#### DIRECTIONS FOR THIS TASK:
Count the lines in the records below that contain the string "height", matching case exactly. Reply with the number alone.
[START GIVEN ENTRIES]
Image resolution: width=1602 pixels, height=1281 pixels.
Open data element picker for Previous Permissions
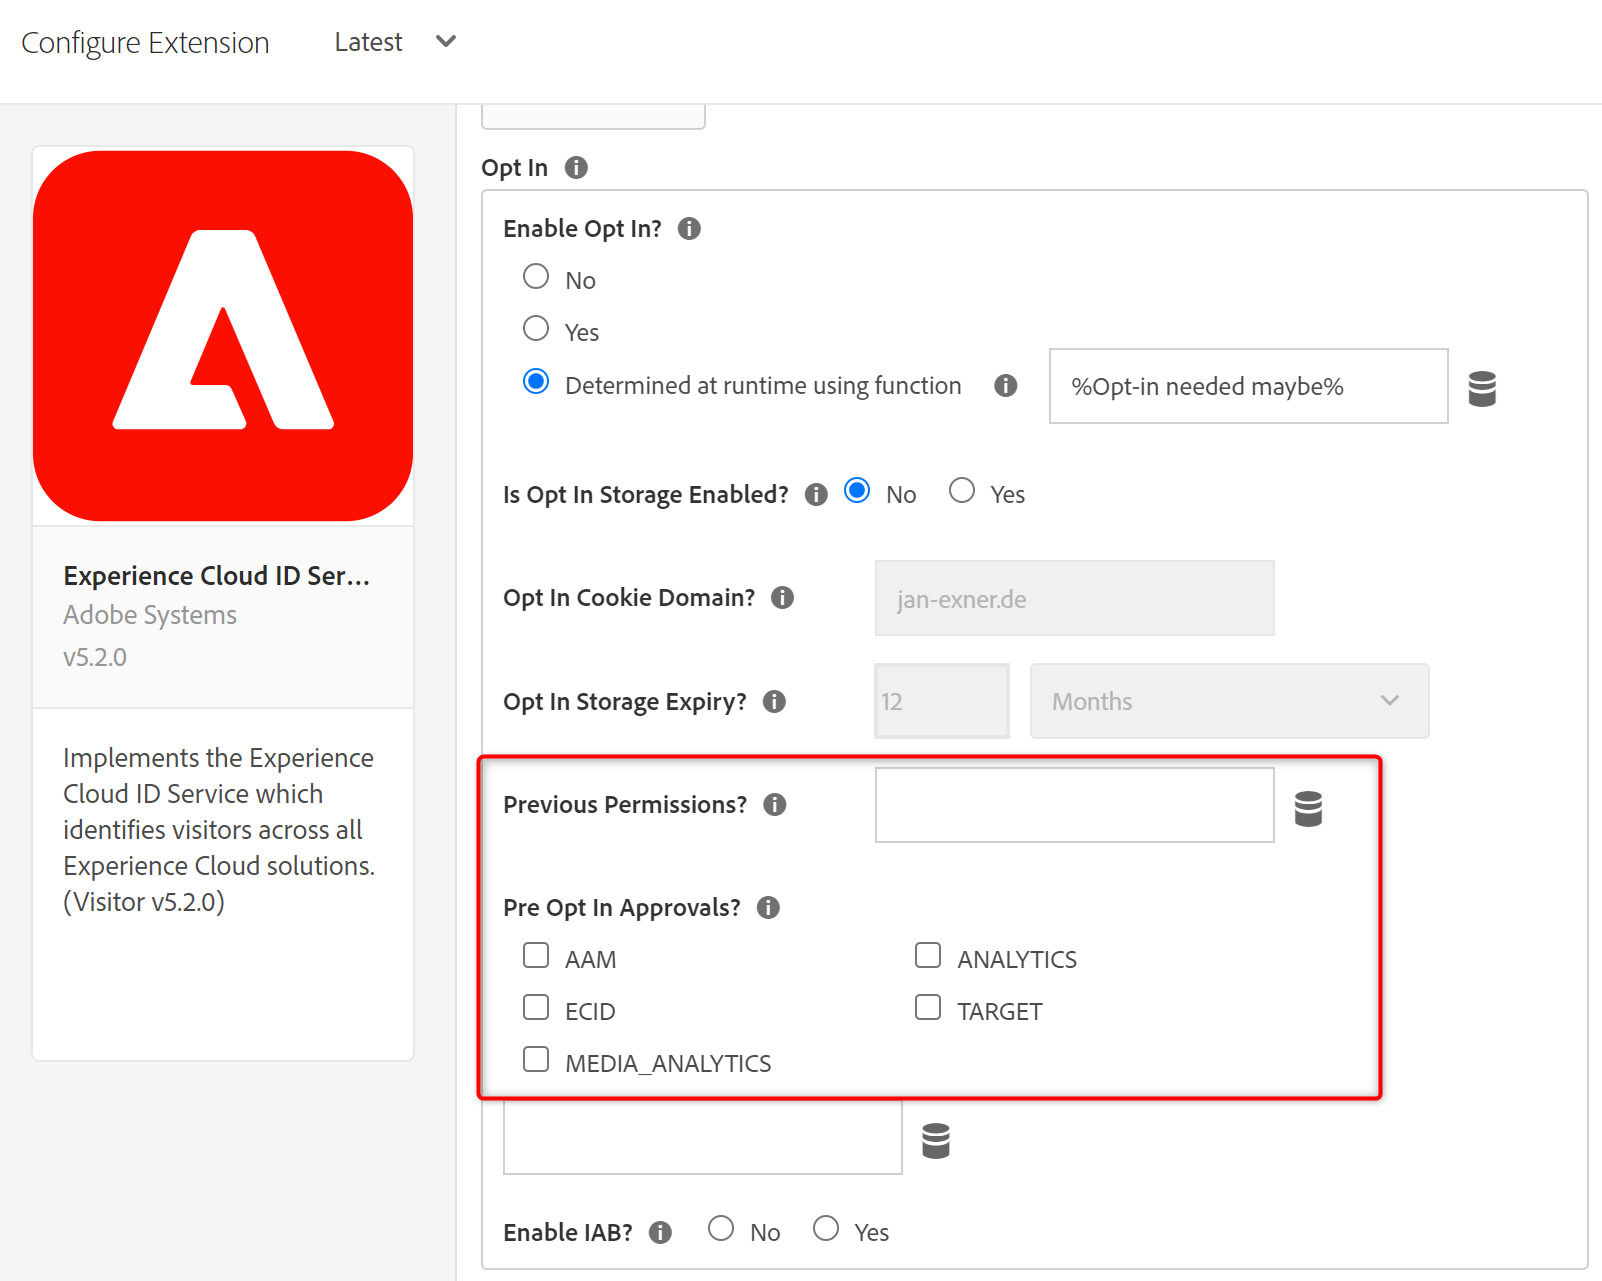coord(1308,808)
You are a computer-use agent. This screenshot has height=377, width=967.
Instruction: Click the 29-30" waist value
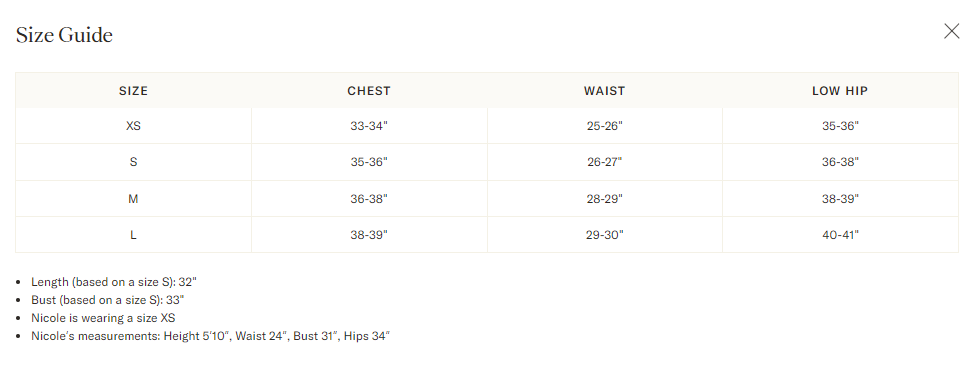click(604, 234)
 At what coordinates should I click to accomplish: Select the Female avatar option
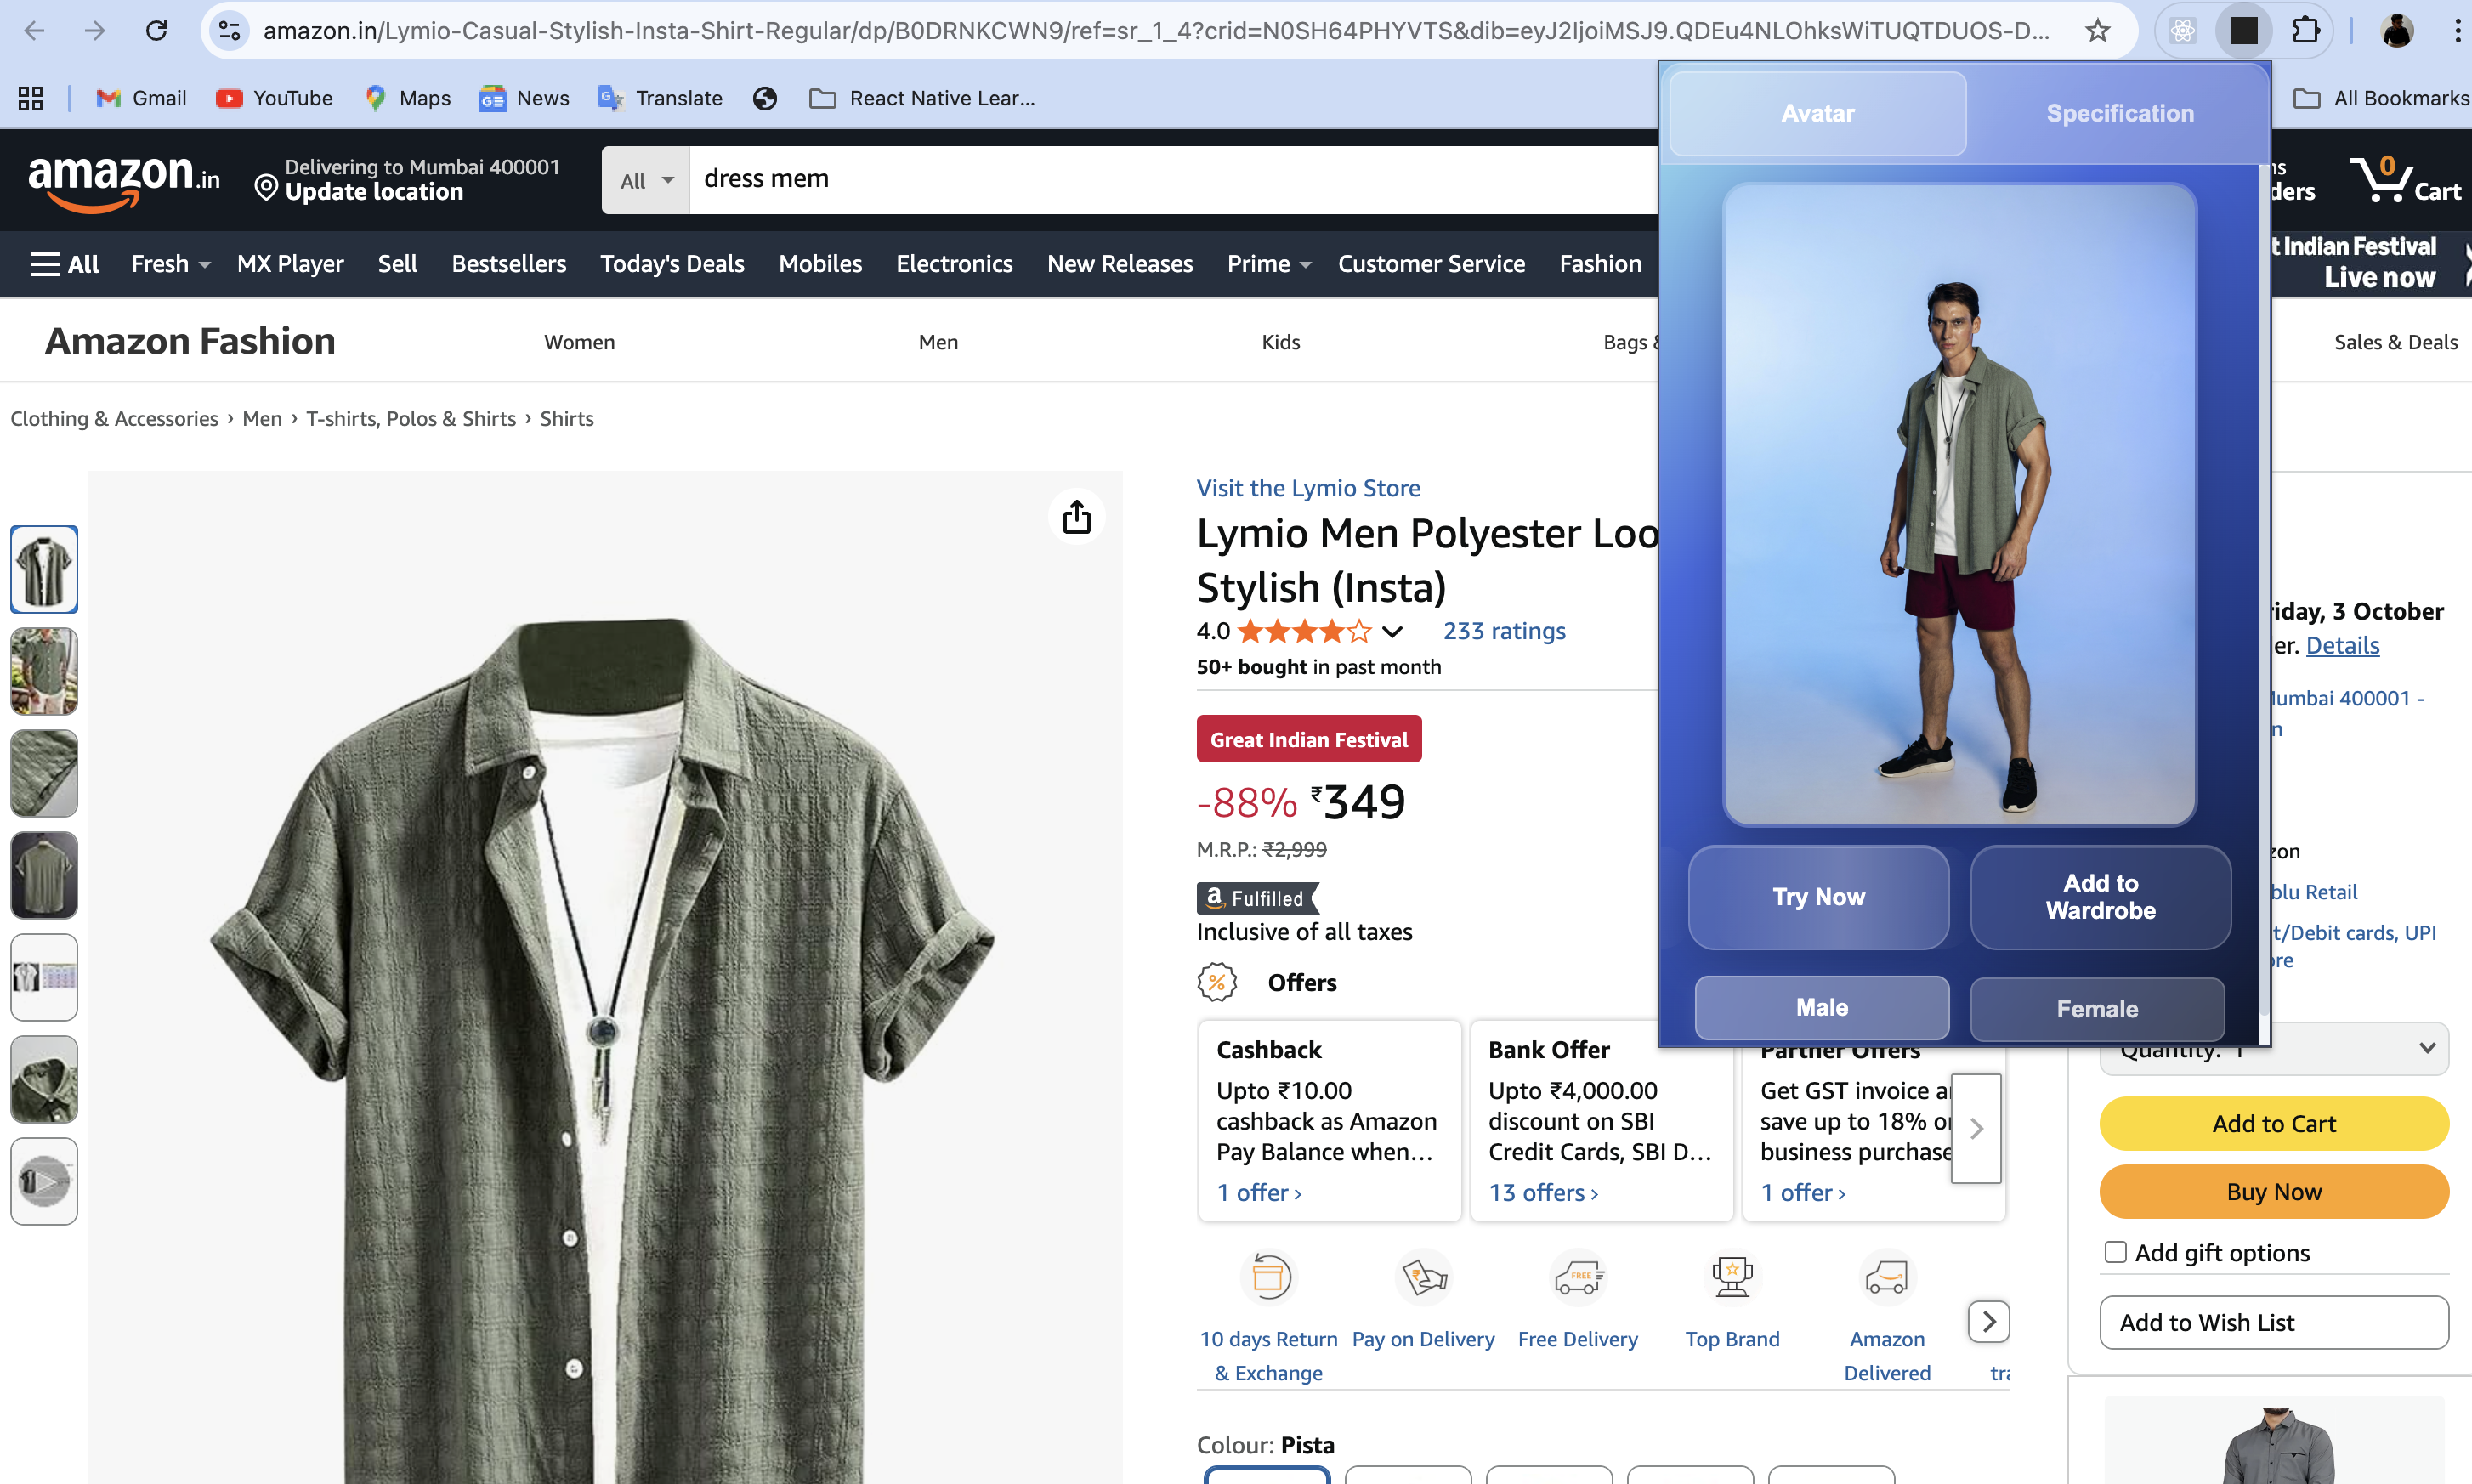(x=2097, y=1008)
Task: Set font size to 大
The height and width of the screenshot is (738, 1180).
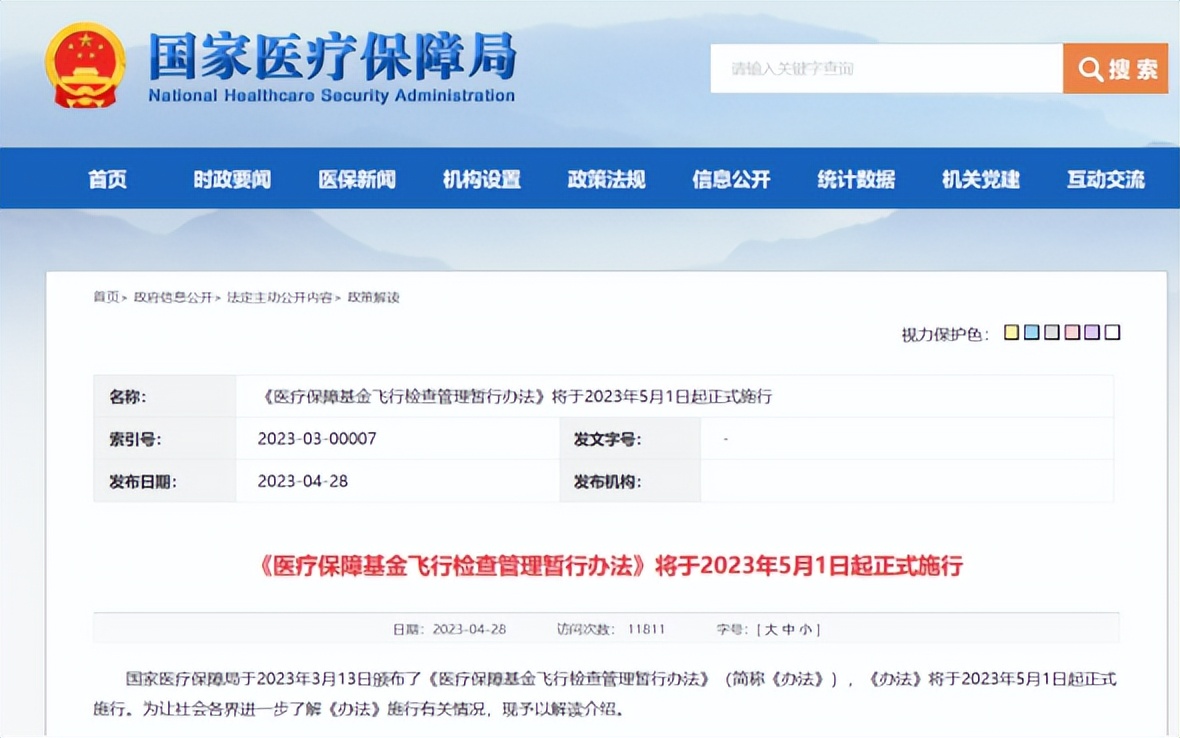Action: pyautogui.click(x=771, y=628)
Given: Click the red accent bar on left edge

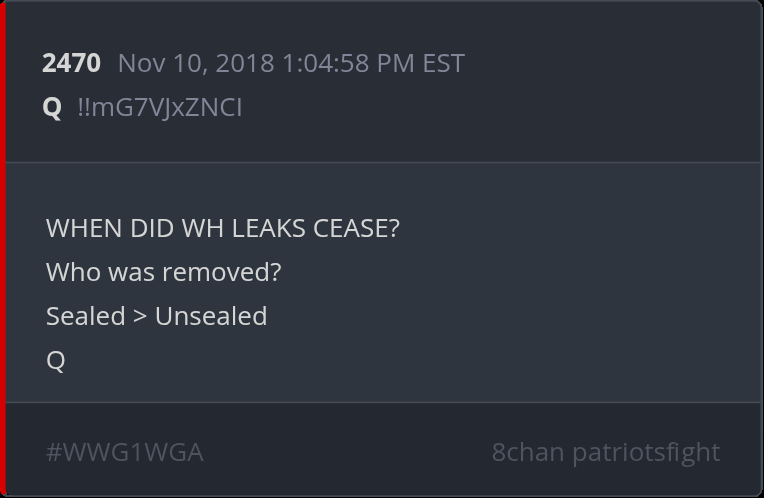Looking at the screenshot, I should [x=3, y=249].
[END GIVEN ENTRIES]
#### TASK RESPONSE:
3